“Engrandece mi alma al Señor; y mi espíritu se regocija en Dios mi Salvador. Porque ha mirado la bajeza de su sierva”. Lucas 1:46–48
Aun reconociendo que María fue la más extraordinaria de las mujeres, es bueno decir una palabra de precaución contra la tendencia común de ensalzarla demasiado. El punto de su “bienaventuranza” por cierto, no es que nosotros pensemos en ella como a quien podemos solicitar una bendición, sino más bien, que ella fue supremamente bendecida por Dios.
En la Escritura nunca se la presenta como fuente o dispensadora de gracia, sino que es ella misma la receptora de la bendición de Dios. Su Hijo, no María, es la fuente de gracia (Salmos 72:17).
María misma fue un alma sencilla; quien mantuvo en forma consistente un perfil bajo en los relatos sobre la vida de Jesús. La Escritura expresamente desenmascara algunas de las principales leyendas acerca de ella.
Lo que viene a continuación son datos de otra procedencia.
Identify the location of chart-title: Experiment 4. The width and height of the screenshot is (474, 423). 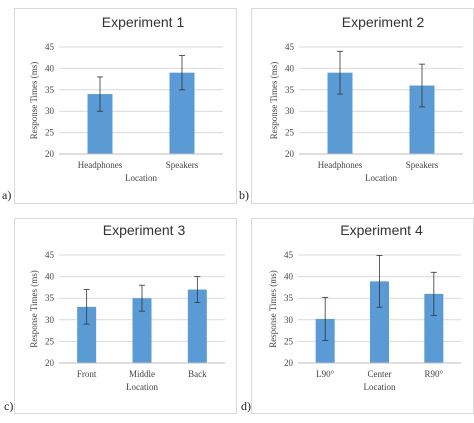
(382, 230).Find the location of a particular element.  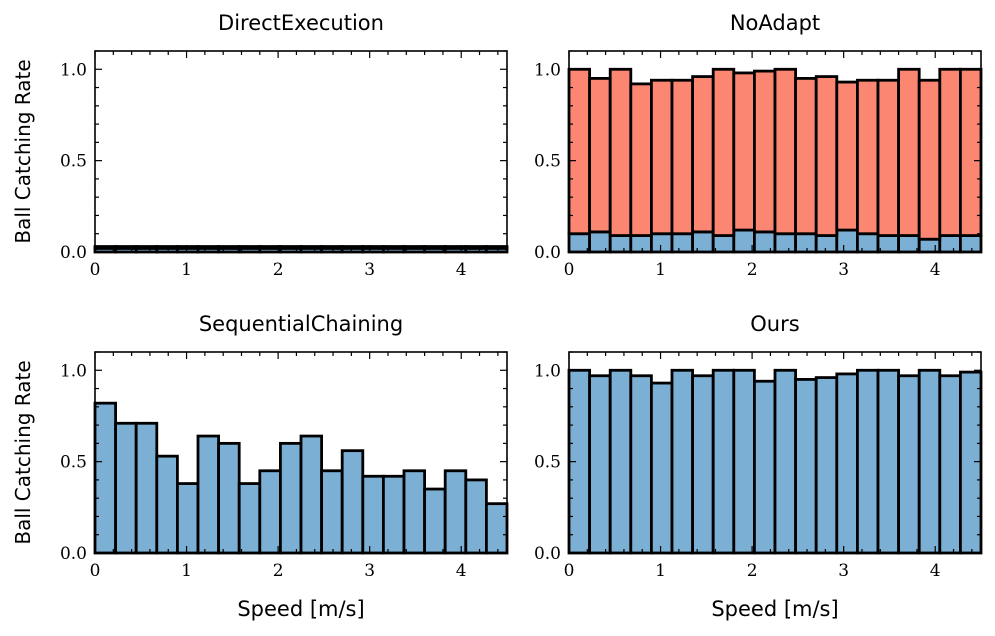

chart-title: Ours is located at coordinates (774, 324).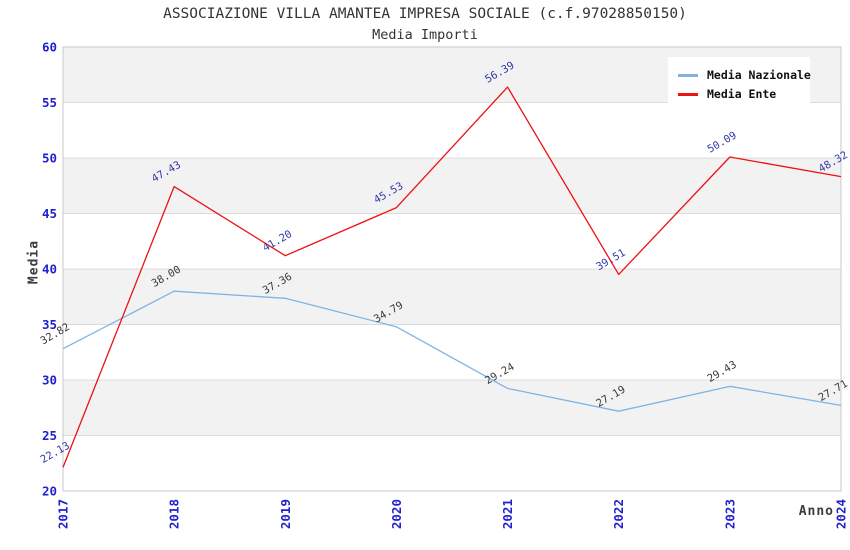 The image size is (850, 550). What do you see at coordinates (50, 380) in the screenshot?
I see `y-tick-label: 30` at bounding box center [50, 380].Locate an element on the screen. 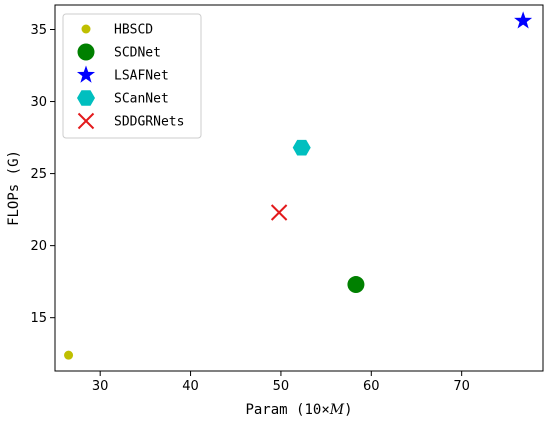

La idea de que permaneció en completa virginidad, por ejemplo, es imposible de reconciliar con la idea de que Jesús tuvo medio hermanos que son nombrados en las Escrituras junto a ambos padres, José y María (vea Mateo 13:55). Mateo 1:25 dice que José se abstuvo de tener relaciones íntimas con María solo “hasta que dio a luz a su hijo primogénito; y le puso por nombre JESÚS”.
Cualquier lectura natural del sentido pleno de la Escritura, hace imposible sustentar la idea de la virginidad perpetua de María.
Su inmaculada concepción y su supuesta pureza no tienen de igual modo ningún fundamento bíblico. La alabanza abierta del Magníficat de María, habla de Dios como su “Salvador”, dejando así implícito testimonio de sus propios labios que ella necesitaba redención. En un contexto bíblico como tal, eso solo puede referirse a la salvación del pecado. María estaba, en efecto, confesando su propia pecaminosidad.